» **What is expected**: Please print the data below word for word, starting at its first line and ending at the line that contains "(463, 118).".

» **Given records**:
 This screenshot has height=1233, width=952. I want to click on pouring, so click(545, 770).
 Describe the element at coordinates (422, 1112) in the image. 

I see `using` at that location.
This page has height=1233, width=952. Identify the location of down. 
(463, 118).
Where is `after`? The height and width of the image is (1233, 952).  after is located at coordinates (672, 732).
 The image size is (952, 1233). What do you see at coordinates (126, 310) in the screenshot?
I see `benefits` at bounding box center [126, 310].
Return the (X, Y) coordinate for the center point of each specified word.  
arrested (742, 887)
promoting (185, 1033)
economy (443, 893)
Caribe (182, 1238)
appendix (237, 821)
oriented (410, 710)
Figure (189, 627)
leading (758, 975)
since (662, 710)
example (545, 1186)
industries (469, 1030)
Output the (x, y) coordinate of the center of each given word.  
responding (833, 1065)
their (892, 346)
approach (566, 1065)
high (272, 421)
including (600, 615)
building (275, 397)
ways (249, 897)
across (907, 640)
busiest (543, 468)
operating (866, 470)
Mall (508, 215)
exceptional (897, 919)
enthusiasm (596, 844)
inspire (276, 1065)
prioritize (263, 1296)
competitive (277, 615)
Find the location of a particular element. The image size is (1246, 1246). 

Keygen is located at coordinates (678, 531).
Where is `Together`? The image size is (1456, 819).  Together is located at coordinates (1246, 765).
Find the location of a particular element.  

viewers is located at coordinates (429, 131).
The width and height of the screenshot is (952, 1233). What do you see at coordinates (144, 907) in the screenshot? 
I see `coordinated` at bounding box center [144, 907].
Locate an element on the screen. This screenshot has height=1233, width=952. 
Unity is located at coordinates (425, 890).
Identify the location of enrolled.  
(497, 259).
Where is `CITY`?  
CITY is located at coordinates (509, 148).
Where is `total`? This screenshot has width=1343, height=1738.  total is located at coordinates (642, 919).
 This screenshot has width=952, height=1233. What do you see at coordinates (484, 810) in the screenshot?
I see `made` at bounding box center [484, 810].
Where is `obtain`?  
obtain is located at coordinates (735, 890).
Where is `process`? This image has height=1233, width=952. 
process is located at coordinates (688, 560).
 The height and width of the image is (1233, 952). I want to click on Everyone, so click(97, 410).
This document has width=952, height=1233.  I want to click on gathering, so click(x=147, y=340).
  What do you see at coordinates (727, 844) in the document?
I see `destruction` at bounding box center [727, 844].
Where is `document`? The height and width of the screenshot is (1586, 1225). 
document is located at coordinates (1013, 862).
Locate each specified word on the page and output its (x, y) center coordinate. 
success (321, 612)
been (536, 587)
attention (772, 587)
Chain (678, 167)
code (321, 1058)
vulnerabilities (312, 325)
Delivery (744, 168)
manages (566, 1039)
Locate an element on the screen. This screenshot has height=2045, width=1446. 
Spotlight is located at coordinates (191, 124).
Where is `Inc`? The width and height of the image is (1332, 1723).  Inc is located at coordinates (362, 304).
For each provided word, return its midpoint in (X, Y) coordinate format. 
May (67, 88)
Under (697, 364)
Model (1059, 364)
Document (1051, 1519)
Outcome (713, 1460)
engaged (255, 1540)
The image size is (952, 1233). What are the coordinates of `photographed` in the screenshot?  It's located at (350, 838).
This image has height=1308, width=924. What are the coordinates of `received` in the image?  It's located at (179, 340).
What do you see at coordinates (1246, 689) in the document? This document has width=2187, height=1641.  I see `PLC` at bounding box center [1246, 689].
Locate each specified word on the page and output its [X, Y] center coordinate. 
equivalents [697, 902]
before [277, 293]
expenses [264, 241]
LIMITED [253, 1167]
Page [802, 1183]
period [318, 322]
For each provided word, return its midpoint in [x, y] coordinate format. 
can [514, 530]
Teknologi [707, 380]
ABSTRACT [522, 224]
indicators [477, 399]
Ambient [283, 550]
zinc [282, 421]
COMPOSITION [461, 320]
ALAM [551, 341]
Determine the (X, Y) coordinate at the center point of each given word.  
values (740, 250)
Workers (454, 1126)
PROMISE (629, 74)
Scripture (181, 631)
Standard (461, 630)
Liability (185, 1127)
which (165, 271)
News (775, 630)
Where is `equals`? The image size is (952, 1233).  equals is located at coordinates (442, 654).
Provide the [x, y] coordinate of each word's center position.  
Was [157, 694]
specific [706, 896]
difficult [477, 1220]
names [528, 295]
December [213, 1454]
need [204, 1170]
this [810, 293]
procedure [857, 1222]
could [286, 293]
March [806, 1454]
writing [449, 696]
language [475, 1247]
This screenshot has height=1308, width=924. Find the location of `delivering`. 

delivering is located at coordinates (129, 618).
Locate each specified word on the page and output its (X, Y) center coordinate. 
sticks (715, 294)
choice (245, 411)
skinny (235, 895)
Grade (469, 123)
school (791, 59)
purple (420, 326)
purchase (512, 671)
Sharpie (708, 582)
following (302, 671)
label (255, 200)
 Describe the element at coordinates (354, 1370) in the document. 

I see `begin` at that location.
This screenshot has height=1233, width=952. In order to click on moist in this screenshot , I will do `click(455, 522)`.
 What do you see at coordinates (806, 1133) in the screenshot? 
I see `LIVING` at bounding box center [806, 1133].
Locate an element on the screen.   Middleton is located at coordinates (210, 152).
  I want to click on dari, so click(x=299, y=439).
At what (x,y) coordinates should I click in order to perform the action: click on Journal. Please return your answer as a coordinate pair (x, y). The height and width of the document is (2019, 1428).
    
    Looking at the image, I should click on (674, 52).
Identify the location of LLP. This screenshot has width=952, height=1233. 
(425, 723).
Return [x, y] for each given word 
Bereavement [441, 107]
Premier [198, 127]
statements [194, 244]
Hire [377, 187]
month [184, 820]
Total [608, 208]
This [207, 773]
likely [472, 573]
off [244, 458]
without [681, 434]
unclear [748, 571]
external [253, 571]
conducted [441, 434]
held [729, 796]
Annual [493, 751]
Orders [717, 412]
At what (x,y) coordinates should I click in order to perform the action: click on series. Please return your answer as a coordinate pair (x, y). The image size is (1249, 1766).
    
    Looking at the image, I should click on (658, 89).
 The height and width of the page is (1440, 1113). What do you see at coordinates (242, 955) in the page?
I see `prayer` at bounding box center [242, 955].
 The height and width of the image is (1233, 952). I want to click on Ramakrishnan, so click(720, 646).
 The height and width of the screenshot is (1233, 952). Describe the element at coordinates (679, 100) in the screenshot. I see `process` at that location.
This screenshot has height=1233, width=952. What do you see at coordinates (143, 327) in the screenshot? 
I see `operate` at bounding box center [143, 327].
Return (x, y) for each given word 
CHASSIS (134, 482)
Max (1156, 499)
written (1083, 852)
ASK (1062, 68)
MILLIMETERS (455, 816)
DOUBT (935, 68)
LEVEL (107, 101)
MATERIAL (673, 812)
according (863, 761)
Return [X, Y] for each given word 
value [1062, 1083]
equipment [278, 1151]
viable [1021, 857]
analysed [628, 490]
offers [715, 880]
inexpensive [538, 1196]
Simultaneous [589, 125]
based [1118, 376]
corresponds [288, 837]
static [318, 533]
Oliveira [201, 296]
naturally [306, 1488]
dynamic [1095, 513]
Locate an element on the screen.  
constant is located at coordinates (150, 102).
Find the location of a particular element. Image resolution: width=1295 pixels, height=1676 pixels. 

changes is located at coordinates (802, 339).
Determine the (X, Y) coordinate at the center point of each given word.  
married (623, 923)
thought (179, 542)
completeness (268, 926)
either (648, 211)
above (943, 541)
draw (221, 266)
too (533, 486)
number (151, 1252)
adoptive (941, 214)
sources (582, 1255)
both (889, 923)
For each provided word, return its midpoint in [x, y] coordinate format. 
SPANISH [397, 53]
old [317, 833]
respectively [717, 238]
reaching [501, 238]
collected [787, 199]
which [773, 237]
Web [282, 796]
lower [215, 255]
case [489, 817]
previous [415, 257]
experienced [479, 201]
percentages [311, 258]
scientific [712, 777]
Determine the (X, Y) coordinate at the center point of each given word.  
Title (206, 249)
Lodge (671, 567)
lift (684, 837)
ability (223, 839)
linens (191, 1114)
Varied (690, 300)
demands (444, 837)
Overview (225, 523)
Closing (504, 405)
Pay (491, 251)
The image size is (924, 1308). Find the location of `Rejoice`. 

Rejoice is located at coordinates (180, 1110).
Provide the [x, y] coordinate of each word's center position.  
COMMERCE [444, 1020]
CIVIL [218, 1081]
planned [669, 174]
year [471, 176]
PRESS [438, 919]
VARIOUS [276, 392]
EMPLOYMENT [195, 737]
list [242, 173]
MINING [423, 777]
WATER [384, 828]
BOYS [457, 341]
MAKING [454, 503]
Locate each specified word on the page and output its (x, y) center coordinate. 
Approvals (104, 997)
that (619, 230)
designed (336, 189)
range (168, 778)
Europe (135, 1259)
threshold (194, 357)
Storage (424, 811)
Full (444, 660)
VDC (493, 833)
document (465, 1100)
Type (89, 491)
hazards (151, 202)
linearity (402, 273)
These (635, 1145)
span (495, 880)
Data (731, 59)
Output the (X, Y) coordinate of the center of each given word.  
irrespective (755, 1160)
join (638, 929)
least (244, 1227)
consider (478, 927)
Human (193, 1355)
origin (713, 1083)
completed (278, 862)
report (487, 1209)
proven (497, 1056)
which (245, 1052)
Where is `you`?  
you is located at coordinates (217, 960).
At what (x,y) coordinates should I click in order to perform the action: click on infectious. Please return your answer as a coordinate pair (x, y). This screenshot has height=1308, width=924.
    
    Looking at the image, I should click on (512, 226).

» **The completed task**:
 This screenshot has height=1233, width=952. I want to click on pouring, so click(545, 770).
 Describe the element at coordinates (422, 1112) in the image. 

I see `using` at that location.
This page has height=1233, width=952. Identify the location of down. 
(463, 118).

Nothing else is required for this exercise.